Start of Provided material

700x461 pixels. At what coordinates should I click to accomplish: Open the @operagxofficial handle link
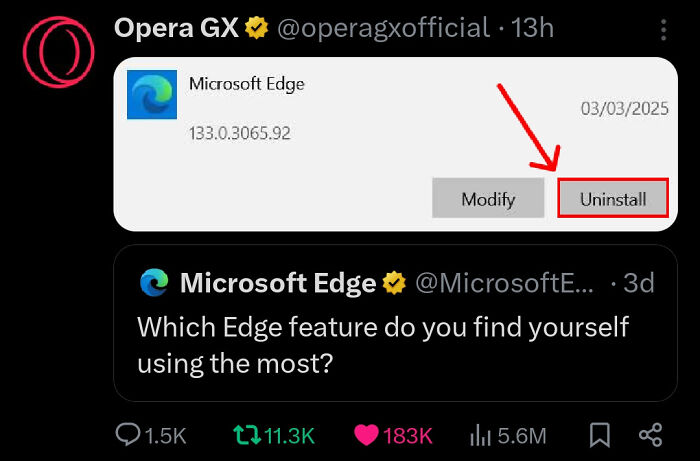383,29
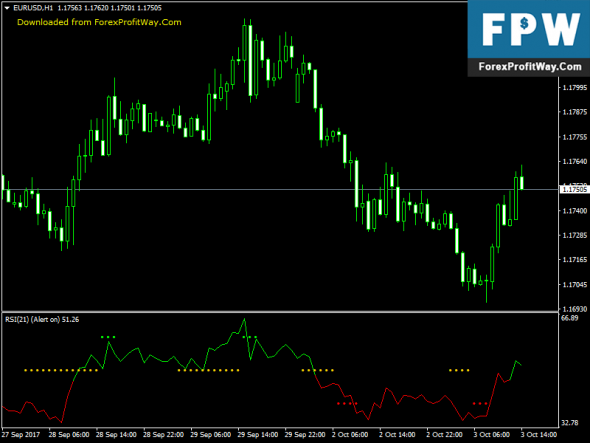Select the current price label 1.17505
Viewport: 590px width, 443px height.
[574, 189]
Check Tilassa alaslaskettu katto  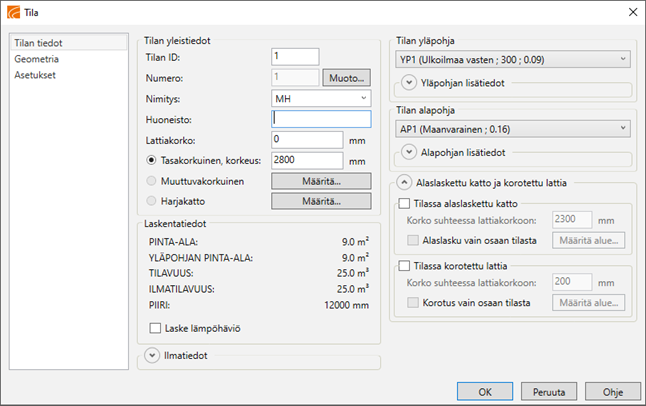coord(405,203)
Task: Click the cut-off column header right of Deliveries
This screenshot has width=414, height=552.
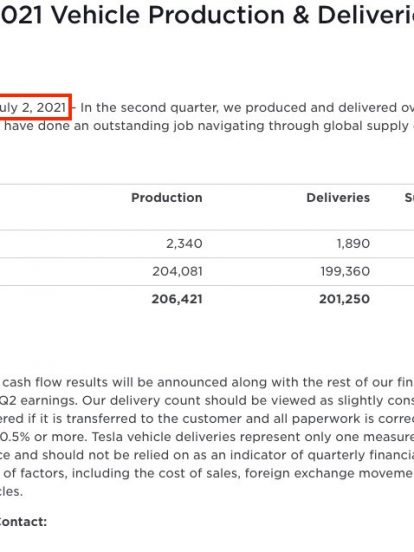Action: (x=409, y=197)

End of Provided material
Start of Provided material

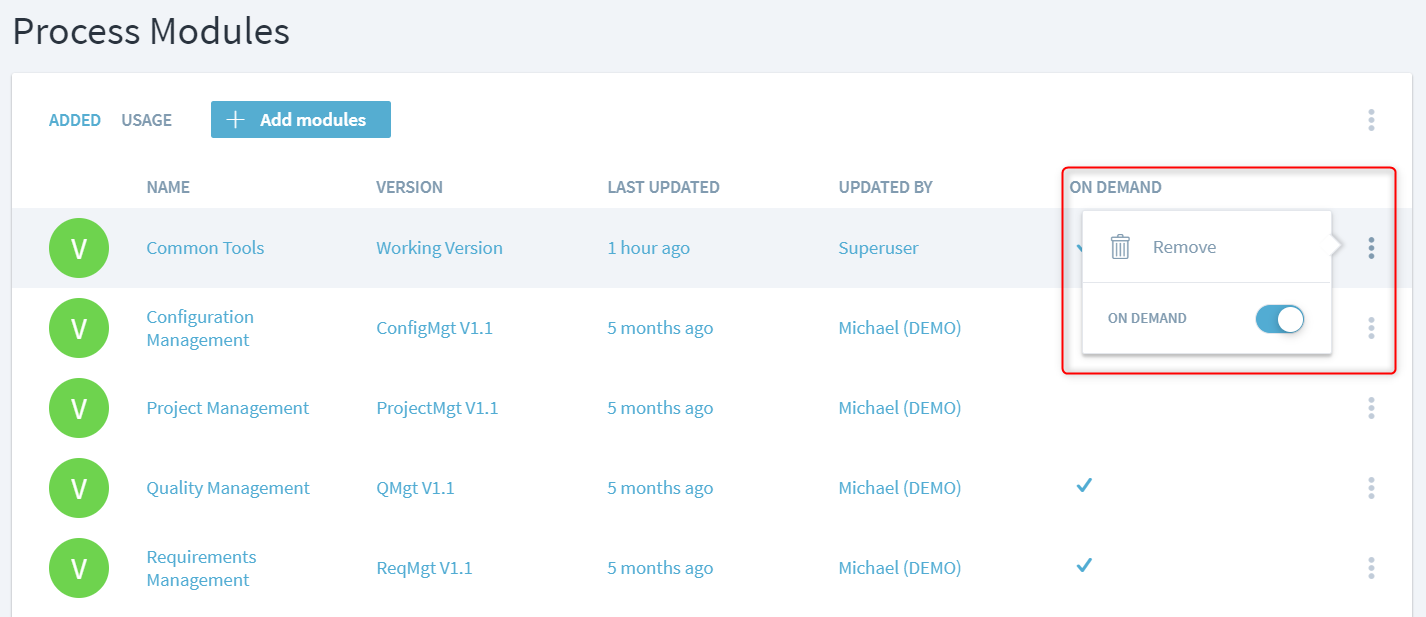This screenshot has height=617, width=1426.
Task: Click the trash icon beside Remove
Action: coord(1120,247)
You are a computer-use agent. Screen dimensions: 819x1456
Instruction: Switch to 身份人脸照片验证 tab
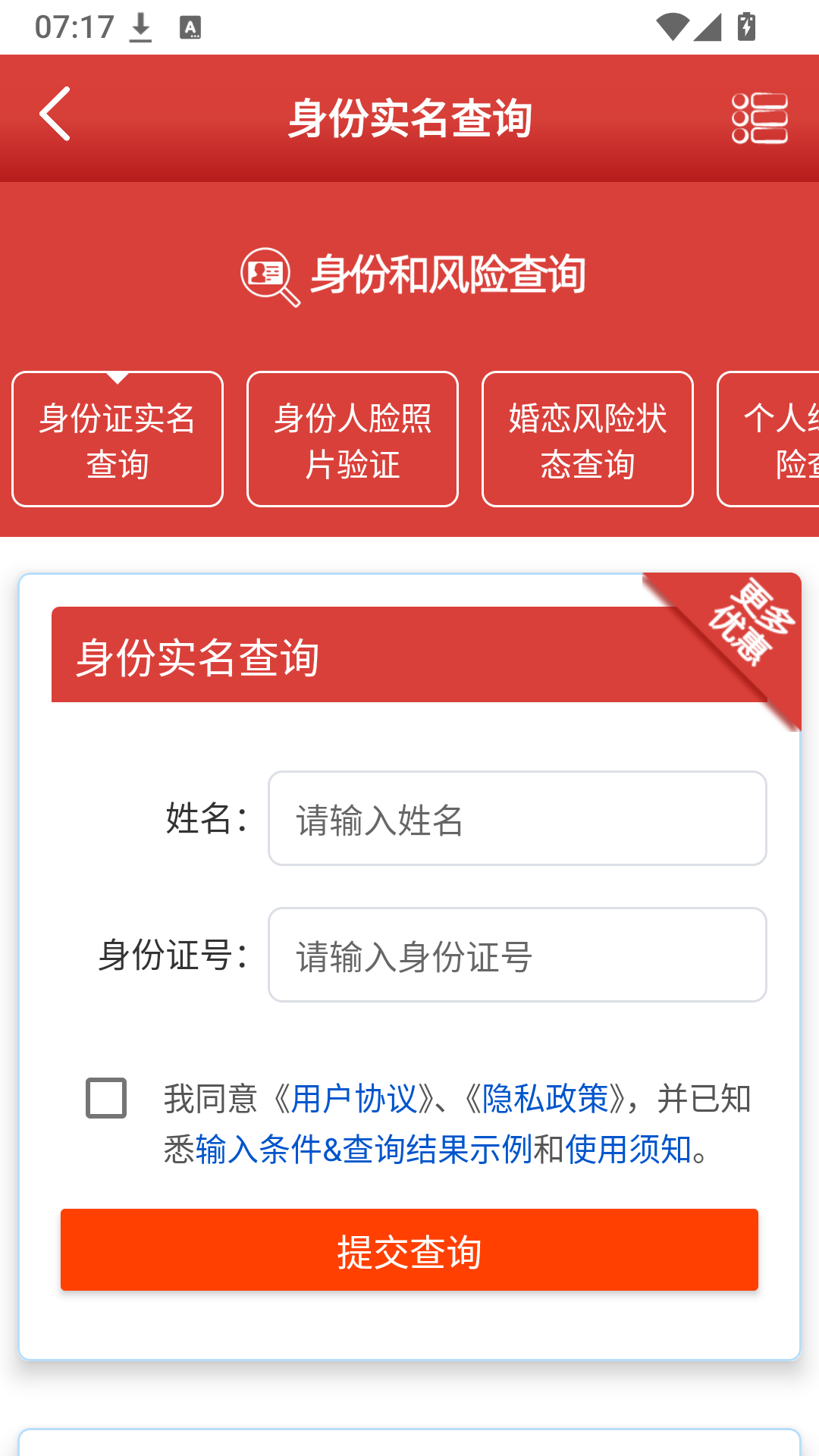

End of Provided material
Start of Provided material

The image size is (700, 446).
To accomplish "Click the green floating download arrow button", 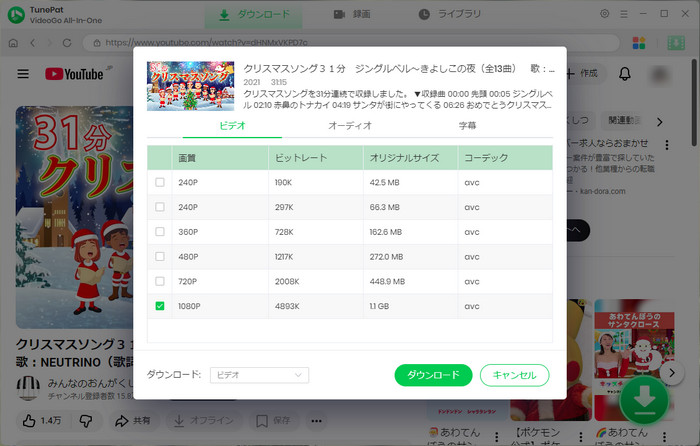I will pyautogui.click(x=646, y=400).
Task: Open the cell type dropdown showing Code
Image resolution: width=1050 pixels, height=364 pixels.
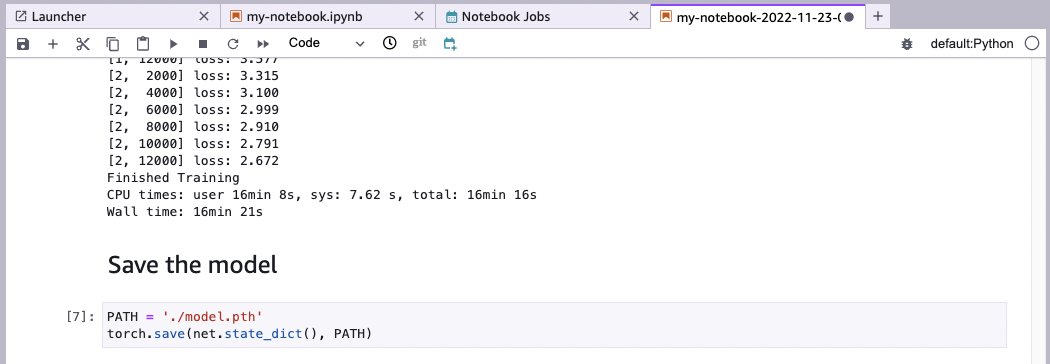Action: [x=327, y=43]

End of Provided material

# What is required:
Each line in the listing above from the one containing "You are a computer-use" through the one containing "Instruction: Switch to 身份人脸照片验证 tab" should be repeated exactly, and no other line.

# Result for this task:
You are a computer-use agent. Screen dimensions: 819x1456
Instruction: Switch to 身份人脸照片验证 tab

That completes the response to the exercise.